As global share markets drop and volatility jumps, active managers are promising better stewardship and performance relative to passive peers. The data is not in their favour.

Just under half (47%) of actively managed Australian funds outperformed their benchmarks in the first four months of this year, according to new analysis from industry giant Vanguard.

Following the pandemic and the Global Financial Crisis, a majority of Australian active managers similarly underperformed, according to data from S&P SPIVA, an industry scorecard keeper.

Few actively managed funds have ever shown they are able to reliably deliver for investors in volatile markets —whether it was through the bursting of the technology bubble, the global financial crisis or the COVID crisis and an historic bout of inflation, says Ben Johnson, director of global exchange-traded fund research at Morningstar.

“I’d suggest investors take these arguments with a grain of salt. The best approach, irrespective of the market environment, is often to stick to your plan. I can count with no hands the number of investors who made it big by getting market timing calls right more than once,” says Johnson.

Decades of research has challenged the active funds management industry with evidence of serial underperformance versus rapidly growing passive competitors. Over a fifteen-year period, just 16% of Australian equity funds outperformed benchmarks. During last year’s bull market, 55% of nearly 4,000 US active funds underperformed the average passive peer, up from 51% in 2020, according to Morningstar research.

“Active funds’ short-term success rates are noisy. Their volatility can be influenced by countless factors. Over longer time horizons, there is less noise and the signal regarding active funds’ odds of succeeding is clearer,” says Johnson.

High-flying fund managers, including Magellan's Hamish Douglass have been humbled by market gyrations. After years outpacing the benchmark, the flagship Magellan Global Active (MGOC) now trails over a ten year horizon following missteps during the pandemic bull run. 

There remains a role for both active and passive strategies, according to Vanguard’s active and ESG sales development manager Ian Boater, who stresses the importance of cost when comparing strategies.

“It does not have to be an either-or choice. A low cost, broadly diversified active fund that outperforms the index consistently could be a better alternative than a high-cost index fund. Ultimately, an investor should view active and index strategies as components of an overall investment strategy and not look at either in isolation,” says Boater.

Famed for spearheading the passive investing revolution, Vanguard remains a major active manager with over US$1.5 trillion under management.

Wakefield Partners senior financial planner Scott Keeley says while there is ‘absolutely’ a greater need for active management in difficult markets, passive investments have their role too.

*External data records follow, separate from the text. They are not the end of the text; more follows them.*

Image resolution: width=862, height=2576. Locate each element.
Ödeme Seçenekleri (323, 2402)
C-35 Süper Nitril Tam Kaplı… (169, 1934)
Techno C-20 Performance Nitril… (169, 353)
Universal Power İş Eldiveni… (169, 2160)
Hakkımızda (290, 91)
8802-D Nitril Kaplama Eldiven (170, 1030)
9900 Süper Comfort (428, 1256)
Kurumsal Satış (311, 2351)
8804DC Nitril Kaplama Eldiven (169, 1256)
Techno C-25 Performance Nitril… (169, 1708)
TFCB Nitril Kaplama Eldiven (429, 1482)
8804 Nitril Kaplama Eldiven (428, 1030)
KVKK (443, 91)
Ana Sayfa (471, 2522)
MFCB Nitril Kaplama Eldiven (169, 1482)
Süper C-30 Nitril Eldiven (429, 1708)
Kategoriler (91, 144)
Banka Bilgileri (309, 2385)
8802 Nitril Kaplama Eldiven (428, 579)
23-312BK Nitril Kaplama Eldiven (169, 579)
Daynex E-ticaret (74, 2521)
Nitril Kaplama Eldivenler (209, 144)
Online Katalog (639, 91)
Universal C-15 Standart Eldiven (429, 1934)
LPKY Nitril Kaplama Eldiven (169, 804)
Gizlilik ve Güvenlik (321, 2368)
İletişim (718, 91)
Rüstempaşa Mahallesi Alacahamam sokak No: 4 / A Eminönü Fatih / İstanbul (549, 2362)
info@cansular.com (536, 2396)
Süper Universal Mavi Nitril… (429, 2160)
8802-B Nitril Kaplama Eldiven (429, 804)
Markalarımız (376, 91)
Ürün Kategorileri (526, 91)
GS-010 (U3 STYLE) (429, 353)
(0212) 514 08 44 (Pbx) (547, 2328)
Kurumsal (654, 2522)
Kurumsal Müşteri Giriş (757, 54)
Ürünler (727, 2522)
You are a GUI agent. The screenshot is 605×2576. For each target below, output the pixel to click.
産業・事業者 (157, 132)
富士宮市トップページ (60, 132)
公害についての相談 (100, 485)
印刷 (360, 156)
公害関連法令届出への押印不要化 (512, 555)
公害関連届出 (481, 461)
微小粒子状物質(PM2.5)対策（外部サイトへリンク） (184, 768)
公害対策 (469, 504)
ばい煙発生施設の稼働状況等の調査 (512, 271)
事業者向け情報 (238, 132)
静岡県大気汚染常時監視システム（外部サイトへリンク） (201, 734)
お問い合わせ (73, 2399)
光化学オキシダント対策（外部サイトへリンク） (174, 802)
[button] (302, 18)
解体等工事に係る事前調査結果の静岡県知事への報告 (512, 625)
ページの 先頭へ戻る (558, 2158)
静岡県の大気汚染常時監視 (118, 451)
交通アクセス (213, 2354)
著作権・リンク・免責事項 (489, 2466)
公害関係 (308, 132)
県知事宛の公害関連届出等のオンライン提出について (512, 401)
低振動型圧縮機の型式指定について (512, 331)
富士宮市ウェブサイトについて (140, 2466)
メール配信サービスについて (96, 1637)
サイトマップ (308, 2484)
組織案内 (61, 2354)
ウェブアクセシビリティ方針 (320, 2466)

“Isn’t this where active fund managers should be making their money? Of course, market movements are beyond the control of fund managers, but I always think that if active fund managers can’t add value during volatile times, then a key component of why they exist is missing.

“High quality active fund managers should provide benefits in volatile and uncertain markets. There is still merit though to using a core/satellite approach and using both passive and active ETFs in each asset class,” says Keeley.

Australian active managers underperform in major crises

Active managers spotty record of outperformance during intense volatility extends to the two major market crises of the past 15 years, according to data from S&P SPIVA, which tracks active managers against relevant benchmarks.

A majority of active funds in all categories suffered worse drawdowns versus their respective benchmark indices in the first half of 2020, when the COVID-19 pandemic started, according to Priscilla Luk, managing director and head of Asia Pacific Global Research & Design at S&P Dow Jones Indices. A-REIT funds were the lone exception.

“All fund categories recorded smaller average returns than their respective benchmark indices in the first half of 2020 on both equal- and asset-weighted bases,” says Luk.

Active managers were similarly wrongfooted by the Global Financial Crisis. Most Australian equity fund categories did not beat their respective benchmarks during the initial equity market sell-off in the second half of 2008. Some began to outperform in the months subsequently.

“When equity market’s recovered, outperformance was seen in Australian mid/small-cap funds but not in the rest of the equity fund categories,” says Luk.